Until someone improves on this work.
On the plus side part of why you see more of these kinds of attacks is that we have actually made progress on software security.
Speculative execution is what makes our sequential code fast by exploiting parallel execution pipelines that would otherwise sit idle.
Avoiding this would increase complexity somewhere else, e.g. compilers would have to become even more clever or programmers would have to work harder to reduce the branches in their code. Sprinkling code with annotations to prevent speculative execution around sensitive data is of course just another way complexity does go up to let us keep the performance gains of speculation.
Not really. Compilers are already stupendously complicated since they inherit a ton of techniques used for older processors that required, e.g. instruction scheduling and other tricks. CPUs getting bigger and faster just added additional complexity to extract even more dynamic parallelism and also do the job of simpler compilers.

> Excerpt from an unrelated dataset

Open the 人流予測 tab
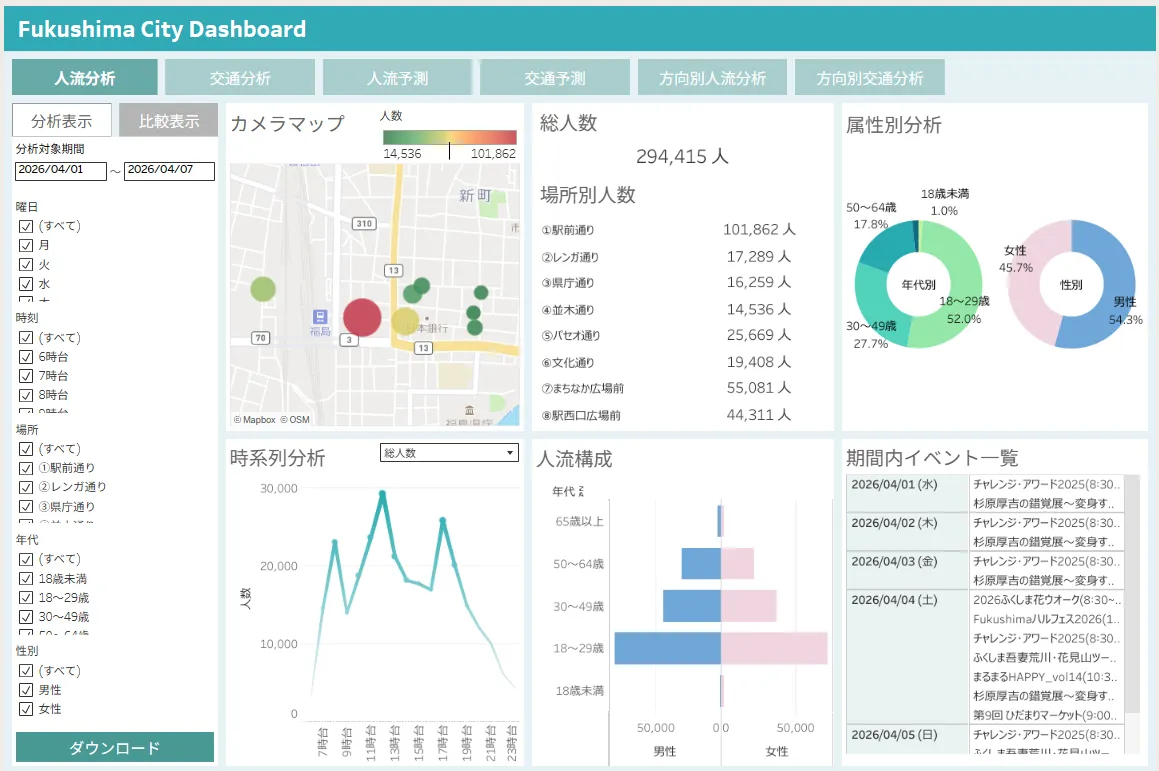This screenshot has height=771, width=1159. [x=397, y=78]
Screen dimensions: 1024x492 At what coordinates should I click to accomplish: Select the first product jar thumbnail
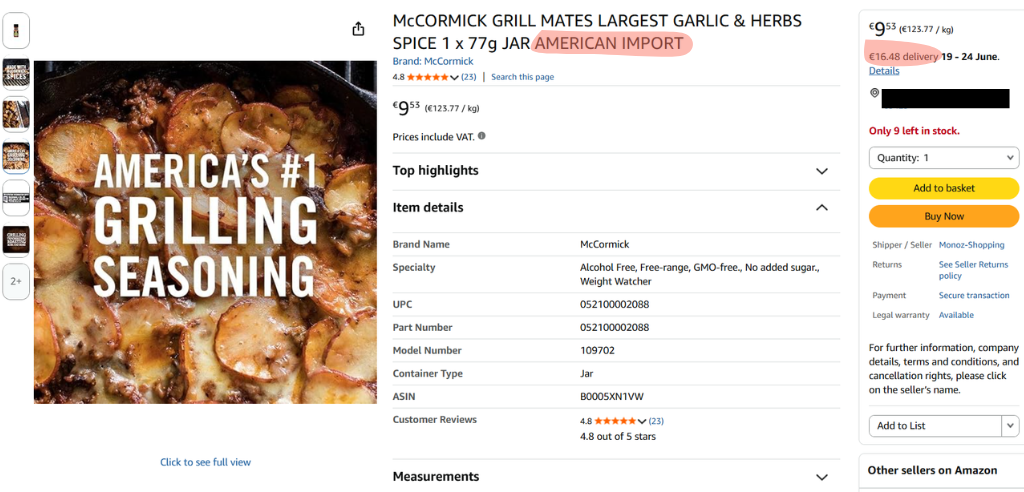tap(16, 30)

It's much easier to turn off the complexity in a compiler and reason about the resulting program. The complexity in the CPU cannot be switched off and is closed source.
Gimme simple CPUs again.
I'm wondering these days if Intel was onto something with EPIC/Itanium and just failed in the execution.
Itanium's slowness is generally very exaggerated (at least in part because the first Itanium had a rather slow memory subsystem, and the performance kind of sucked as a result). Circa 2008 or so the fastest database servers available were Itanium. Unfortunately, it emulated x86 extremely slowly and amd64 ran x86 very quickly, so AMD kinda ate Intel's lunch.
Does anyone know of a good writeup on the original vulnerability that's a little less technical? Like a lot of people on HN I came into programming via systems administration so I don't have a lot of low level knowledge.
this class of attack is theoretical, and all the hype is unsubstantiated. clearly y'all haven't read the paper. people never read past the headlines any more...
you don't even have to take my word for it, READ THE PAPER:
> As NetSpectre is a network-based attack, it cannot only be preventedby mitigating Spectre but also through countermeasures onthe network layer. A trivial NetSpectre attack can easily be detectedby a DDoS protection, as multiple thousand identical packets aresent from the same source. However, an attacker can choose anytrade-off between packets per second and leaked bits per second.Thus, the speed at which bits are leaked can simply be reducedbelow the threshold that the DDoS monitoring can detect. This istrue for any monitoring which tries to detect ongoing attacks, e.g., intrusion detection systems. Although the attack is theoretically not prevented, at some point the attack becomes infeasible, as the time required to leak a bit increases drastically. Another method to mitigate NetSpectre is to add artificial noise to the network latency. As the number of measurements depends on the variance in network latency, additional noise requires an attacker to perform more measurements. Thus, if the variance in network latency is high enough, NetSpectre attacks become infeasible due to the large number of measurements required.